* **PROBLEM TO SOLVE**: Could you reproduce all the entries under this sentence exactly, leaving the images aside?
==============================
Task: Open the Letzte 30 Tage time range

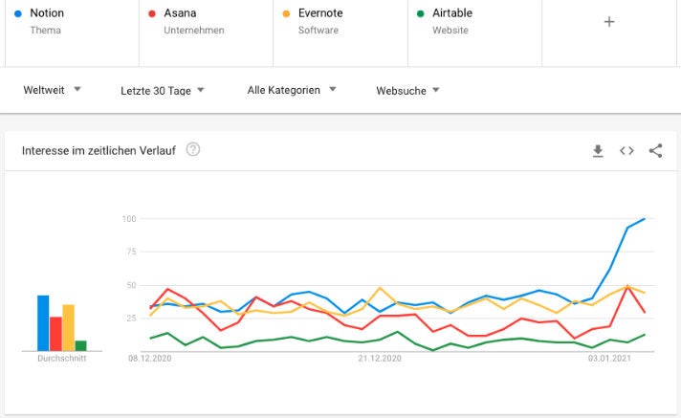Action: [x=163, y=90]
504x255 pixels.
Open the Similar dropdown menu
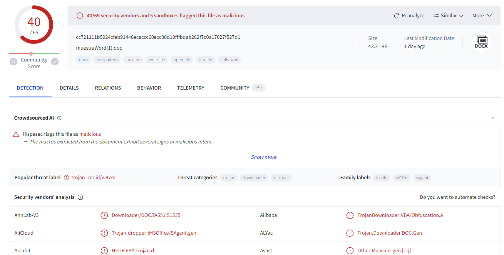pyautogui.click(x=448, y=16)
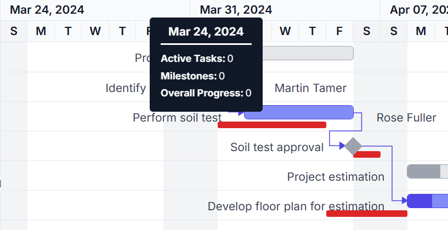448x230 pixels.
Task: Select the Develop floor plan taskbar
Action: [427, 201]
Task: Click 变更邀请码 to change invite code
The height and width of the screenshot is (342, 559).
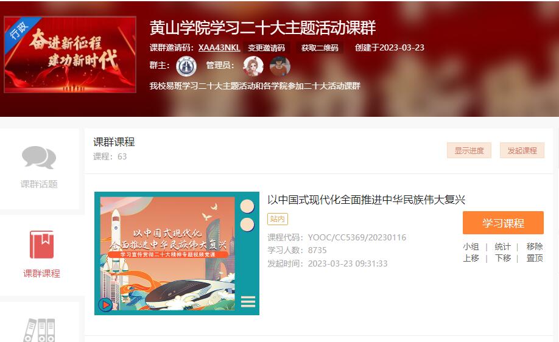Action: click(267, 47)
==============================
* **THE COMPLETED TASK**:
Task: Open the Letzte 30 Tage time range

Action: [x=163, y=90]
504x255 pixels.
Open the Similar dropdown menu
pyautogui.click(x=448, y=16)
448x230 pixels.
Task: Select the Develop floor plan taskbar
Action: [427, 201]
Task: Click 变更邀请码 to change invite code
The height and width of the screenshot is (342, 559).
Action: click(267, 47)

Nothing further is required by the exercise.